Of course bigger window sizes mean slower calculations. As such, I was wondering what the default, tried-and-true, standard plink widow size is in the literature when looking for tagging SNPs, if there is one at all. It certainly seems as though increasing window size helps too a point, but then returns less and less new finds. Since I'm a bit pressed for time, I thought I'd ask this forum before launching an exhaustive survey of the literature.

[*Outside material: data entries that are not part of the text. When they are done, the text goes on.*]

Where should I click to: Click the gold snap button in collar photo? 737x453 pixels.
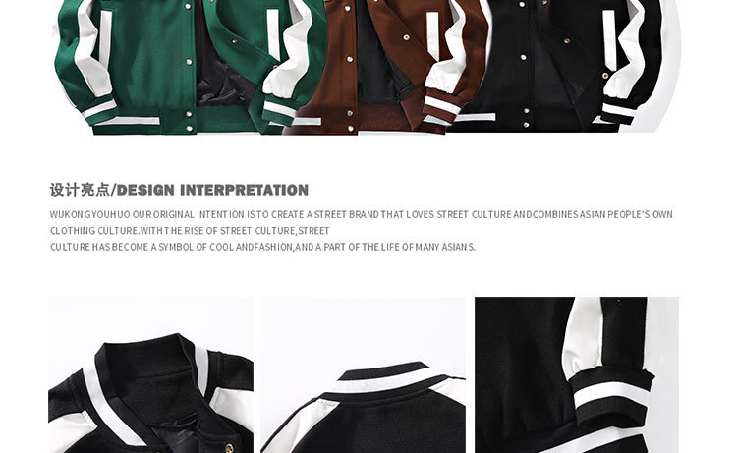coord(229,444)
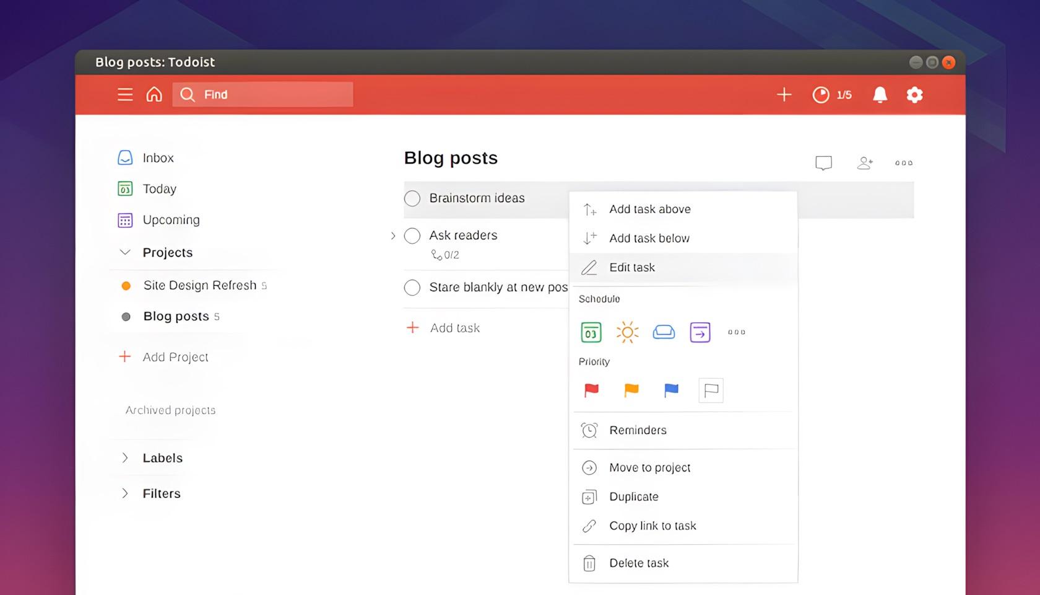1040x595 pixels.
Task: Click the share project person icon
Action: (x=865, y=163)
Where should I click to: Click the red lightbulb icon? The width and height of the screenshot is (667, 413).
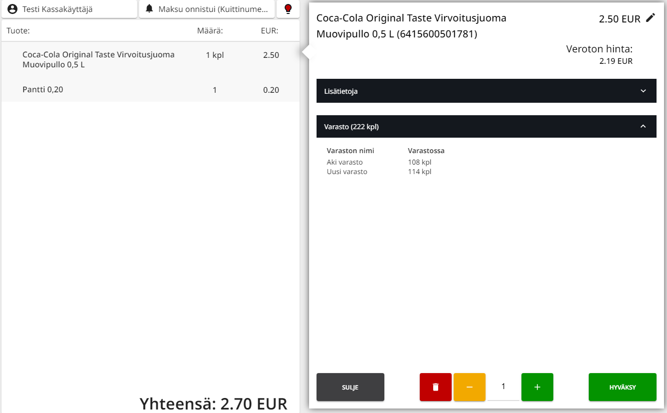(288, 9)
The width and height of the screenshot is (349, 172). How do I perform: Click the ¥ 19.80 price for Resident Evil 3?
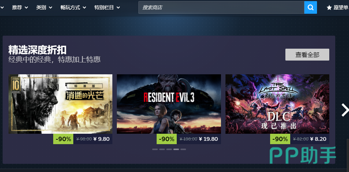(x=208, y=139)
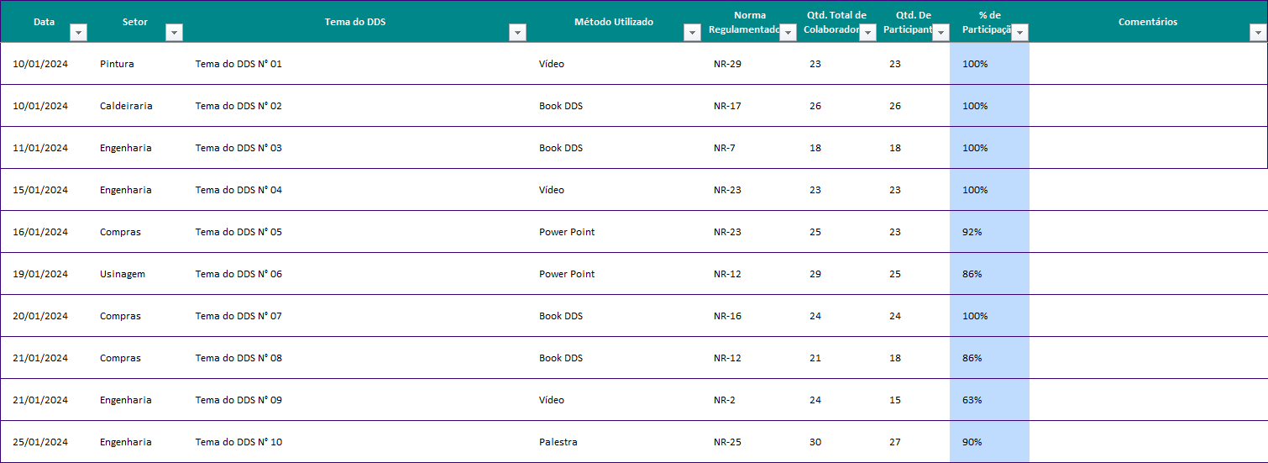This screenshot has width=1268, height=463.
Task: Select the Usinagem sector cell
Action: point(123,274)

In case it is of interest to anyone considering the trade-offs of bigger window sizes at slower analyses, here is a snippet of what Im seeing:
Chr4 Chr5 Chr6 Chr7 Chr8
50 0.211371226 0.20716799 0.181987946 0.219615699 0.175284882
225 0.17404574 0.17294384 0.143189064 0.182387517 0.144435708
500 0.170798296 0.170307534 0.136285545 0.178729012 0.140857786
5000 0.170303995 0.169839802 0.131607191 0.17781175 0.139813532
The numbers within the chart are, if you multiple by 100, the % of SNPs from the dataset that have NO correlation > .7 to any other SNP. Essentially the lone-wolf SNPs which will not require a tag. (I should mention I also filtered based on MAF prior to this scan in case those percentages seem weird for unfiltered SNP data)
I'm using the --show-tags and --show-all commands to get tags and their target SNPs after all is said and done. I'm thinking of using the 225 or 500 SNP windows with 23 and 50 SNP increments respectively in my final analysis. Would that be sufficient? Insufficient? Or overkill? Im not trying to find literally every correlation > .7, but just trying to make sure there are sufficient unique markers left over in a list of SNPs of interest.